AppStudio for ArcGIS, currently in beta, is another tool that lets nonprogrammers create apps. It can convert maps into mobile apps for Android, iOS, Windows, Mac OS X, and Linux that run natively on smartphones, tablets, and desktops.
An App Wish List
After lunch, the group engaged in a brainstorming session to identify apps that would improve the delivery of government services and internal government processes. A sampling of the long wish list of public-facing apps compiled during the session included apps that
- Provide captions for hearing disabled persons attending a city event.
- Locate nearby businesses that accept Supplemental Nutrition Assistance Program (SNAP) cards.
- Apply the Uber model for sharing cars to provide transporation for seniors and disabled persons.
- Provide information on where to get clothes, transitional housing, and other necessities for people leaving jail.
- Locate all nonprofits in a community.
- Locate and describe nearby social services.
- Coordinate donations of clothing and food in response to a disaster.
- Show the real-time status of snowplows.
Internal apps were also listed. Most of these apps related to dealing with social media through aggregating feeds and mapping interest in specific topics to support officials when dealing with the public.
After creating the wish list, apps were prioritized and three high-priority apps were chosen: an app for capturing and aggregating social media comments, a 211 app for social services, and an app to measure the success of a job placement program. In the last exercise of the day, the group was divided into three teams and each was assigned a priority app. Each group identified the typical user for the app, the information it would provide, the information it would collect, how it would be used, and what would constitute a successful outcome.

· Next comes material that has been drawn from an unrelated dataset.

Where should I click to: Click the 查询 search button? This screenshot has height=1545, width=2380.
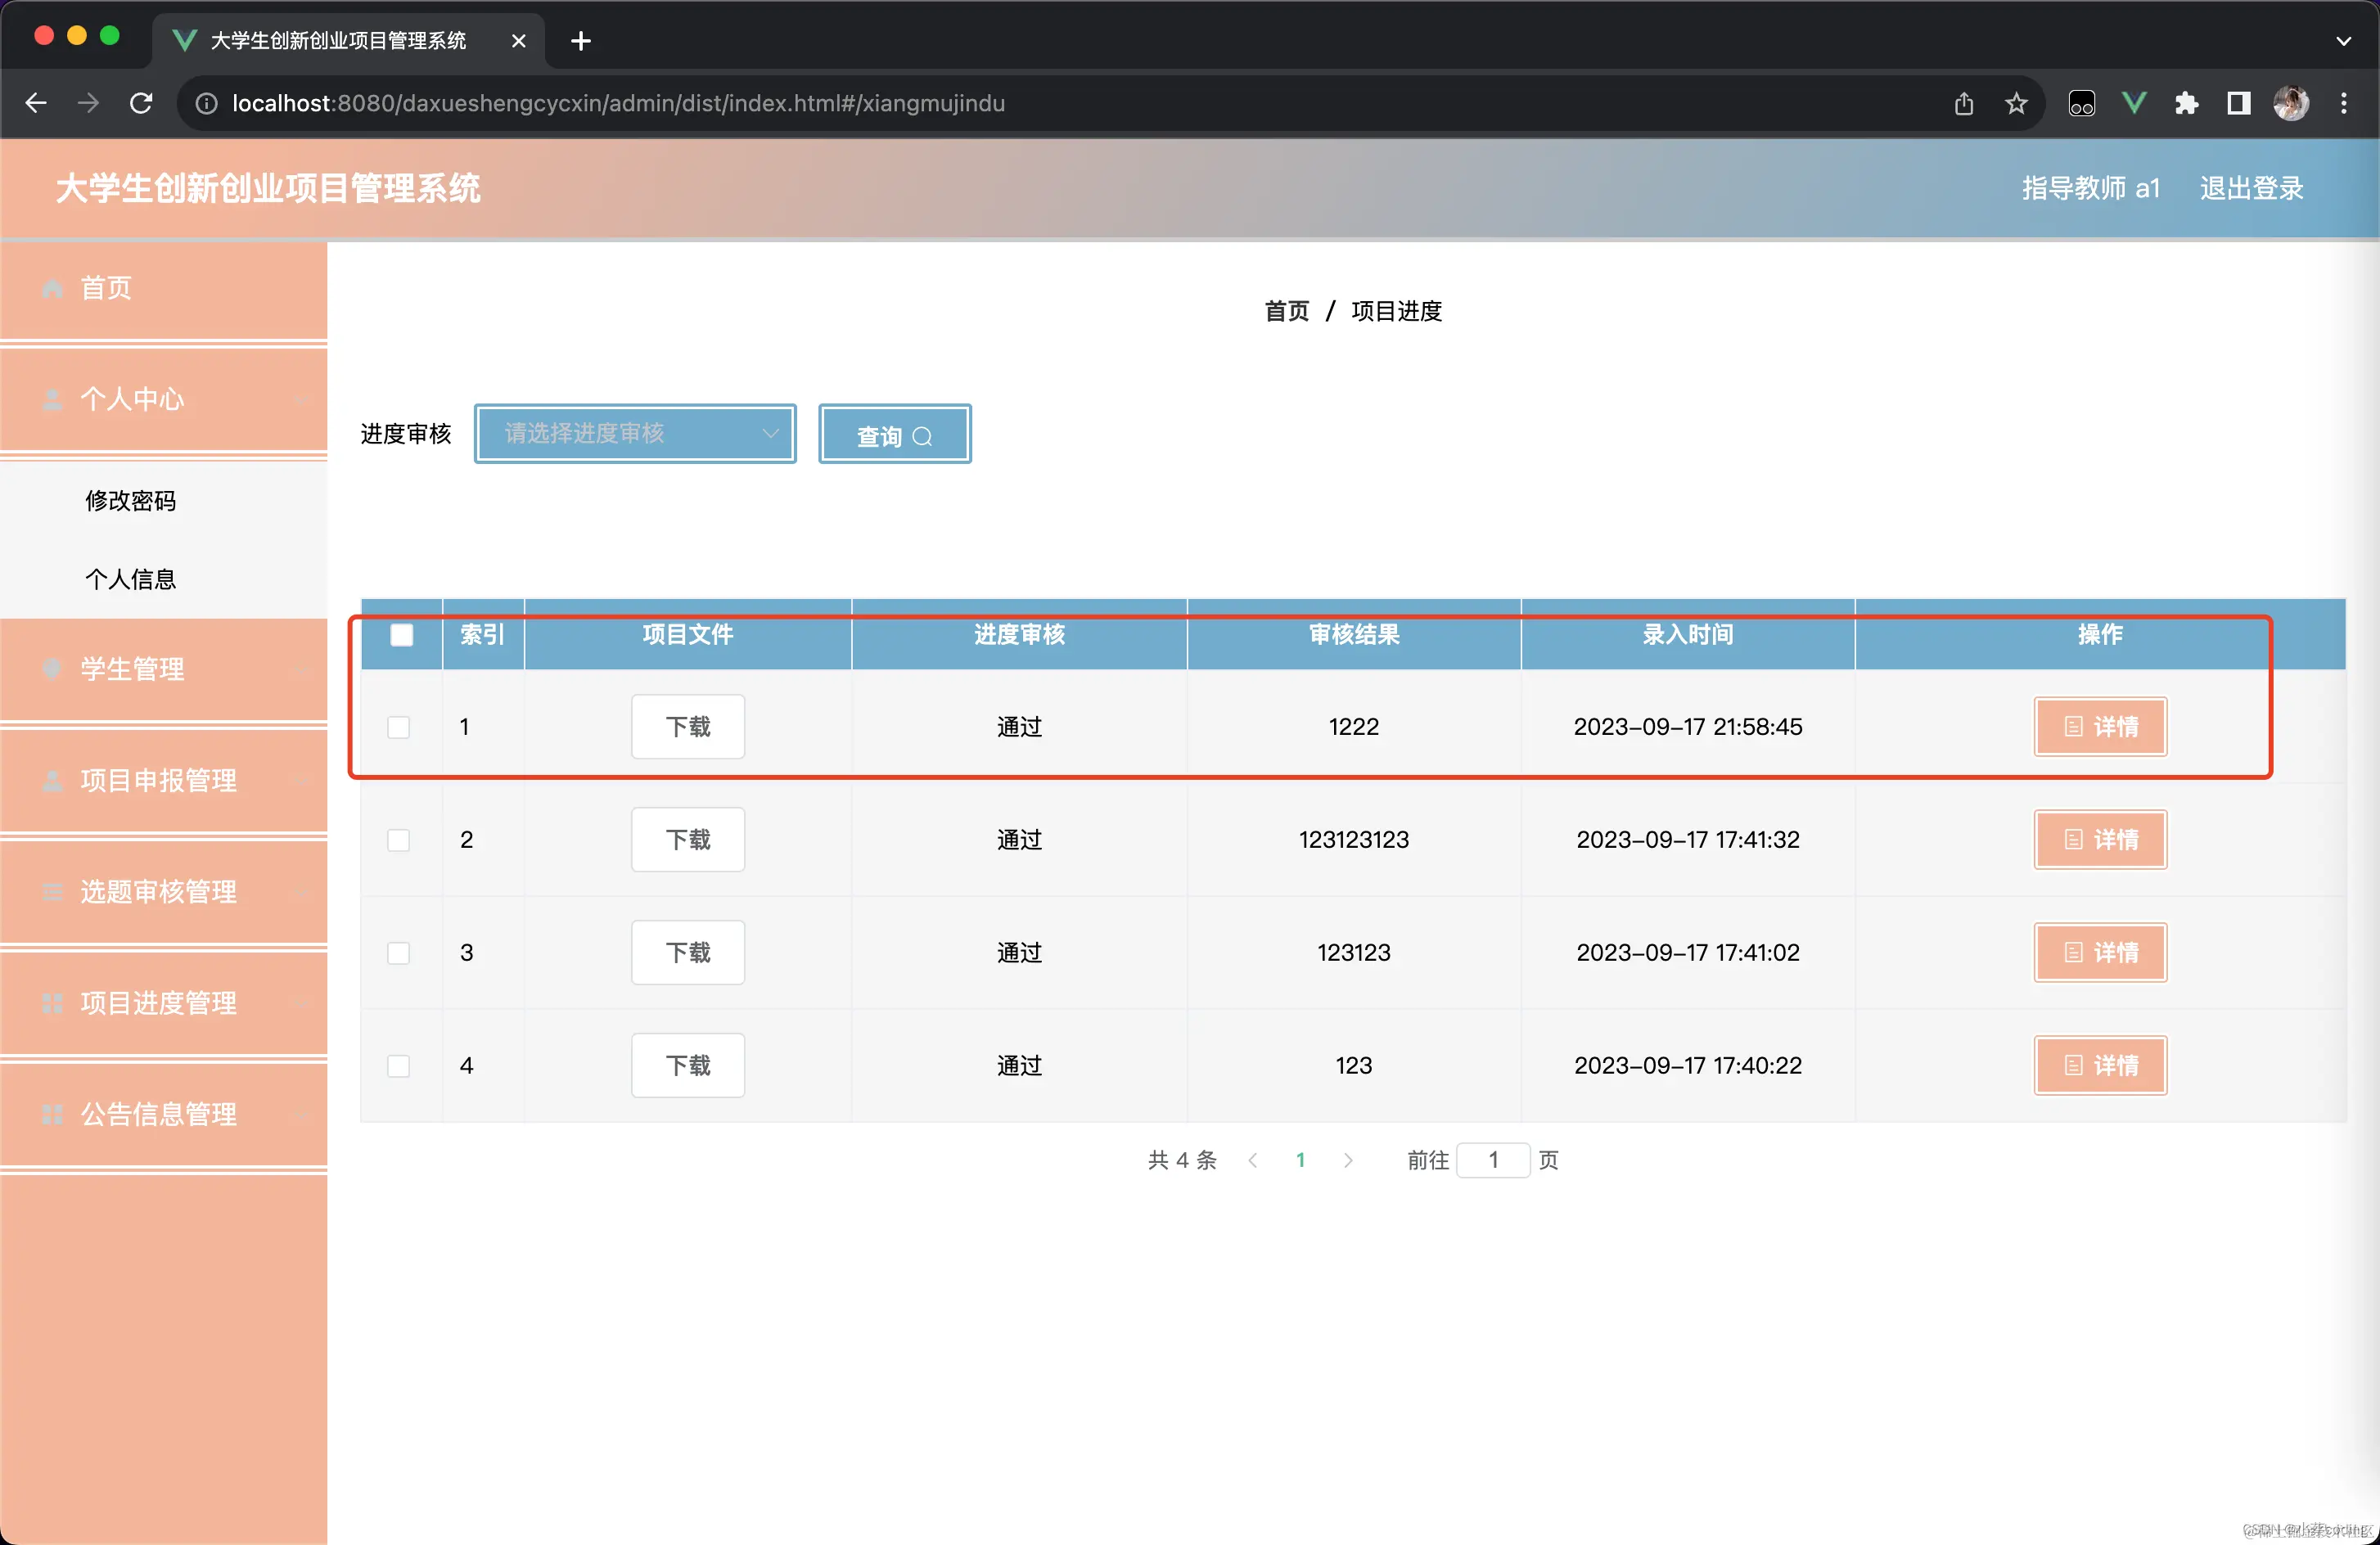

Participants felt that walking through this robust app design process—which included not only who would use the app and how it would be used but also what information it would provide and how to determine if it was successful—was very valuable. They planned to share the insights they gained with others in their organizations and fellow ICMA members.
Intelligently built apps that promote smart community goals help executives make better informed decisions, departments accomplish more, and citizens remain engaged with local government.